Research Scientist at Facebook AI Research

Maximilian Nickel is a research scientist at Facebook AI Research in New York. Before joining FAIR, he was a postdoctoral fellow at MIT where he was with the Laboratory for Computational and Statistical Learning and the Center for Brains, Minds and Machines. In 2013, he received his PhD with summa cum laude from the Ludwig Maximilian University Munich. From 2010 to 2013 he worked as a research assistant at Siemens Corporate Technology. His research centers around geometric methods for learning and reasoning with relational knowledge representations and their applications in artificial intelligence and network science.

Title: Hierarchical Representation Learning on Relational Data

Many domains such as natural language understanding, information networks, bioinformatics, and the Web are characterized by problems involving complex relational structures and large amounts of uncertainty. Representation learning has become an invaluable approach for making statistical inferences in this setting by allowing us to learn high-quality models on a large scale. However, while complex relational data often exhibits latent hierarchical structures, current embedding methods do not account for this property. This leads not only to inefficient representations but also to a reduced interpretability of the embeddings.

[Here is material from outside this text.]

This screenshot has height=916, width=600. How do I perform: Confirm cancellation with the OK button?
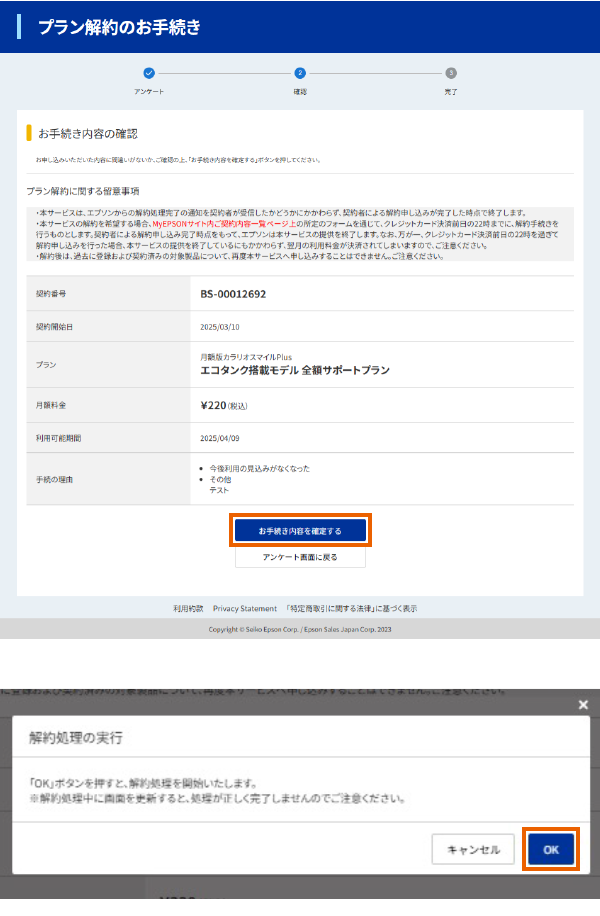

In this talk, I will first give a brief overview over state-of-the-art methods for learning representations of relational data such as graphs and text. I will then introduce a novel approach for learning hierarchical representations by embedding relations into hyperbolic space. I will discuss how the underlying hyperbolic geometry allows us to learn parsimonious representations which simultaneously capture hierarchy and similarity. Furthermore, I will show that hyperbolic embeddings can outperform Euclidean embeddings significantly on data with latent hierarchies, both in terms of representation capacity and in terms of generalization ability.